Exercise objective.
Restate all entries exactly. Skip the images.
[[ Given information open ]]
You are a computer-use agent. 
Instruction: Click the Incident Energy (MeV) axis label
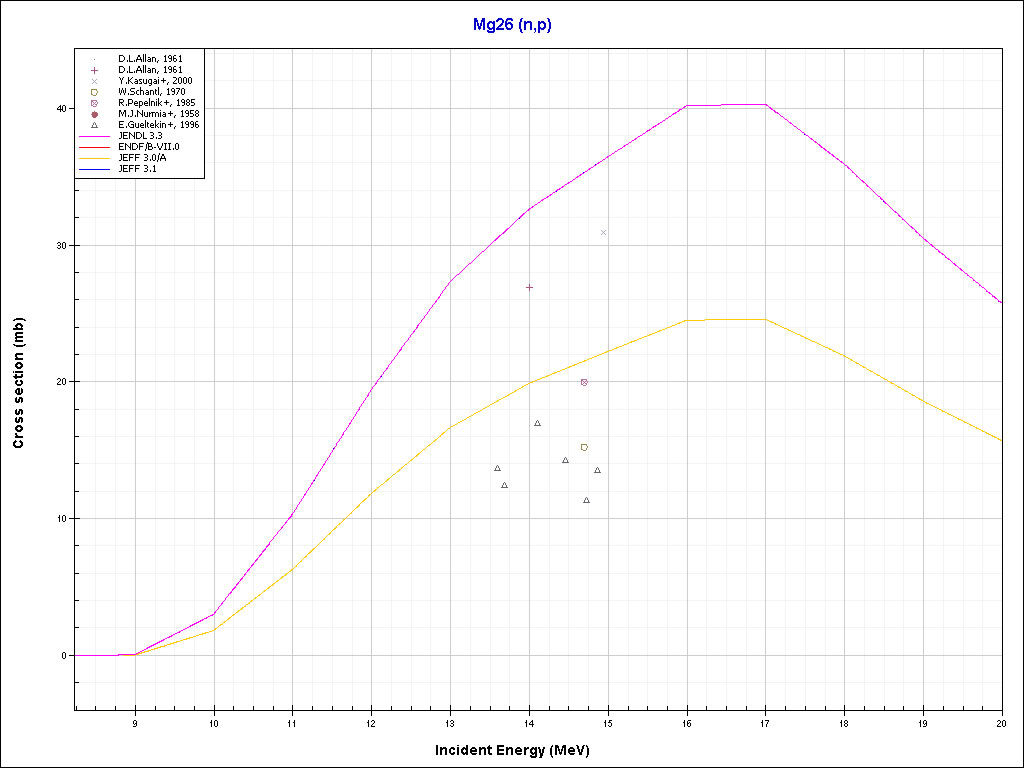pos(519,750)
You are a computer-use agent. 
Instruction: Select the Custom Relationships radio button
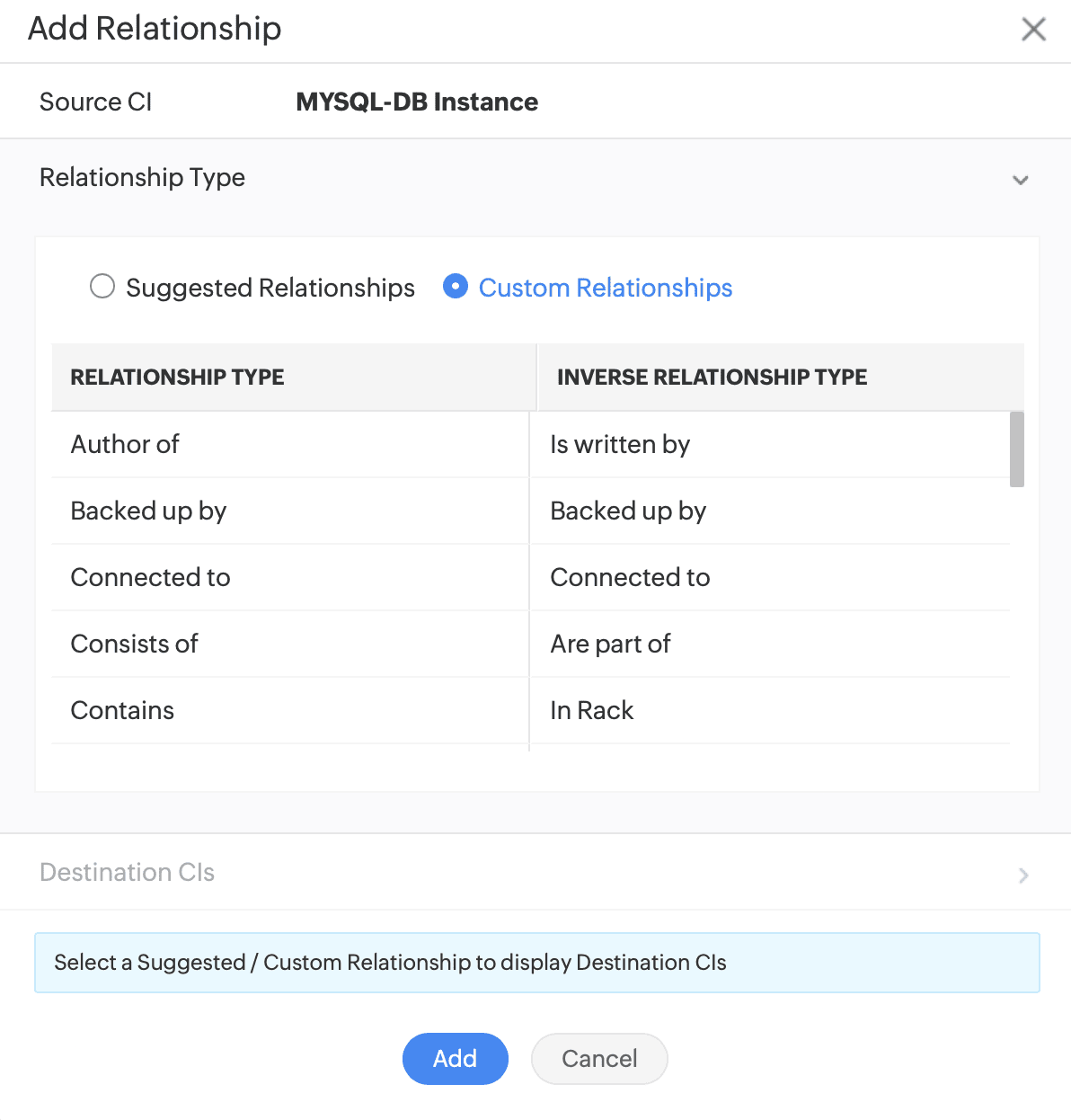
[[ Given information closed ]]
Expected answer.
You are a computer-use agent. 
Instruction: Click the Incident Energy (MeV) axis label
pos(519,750)
You are a computer-use agent. 
Instruction: Select the Custom Relationships radio button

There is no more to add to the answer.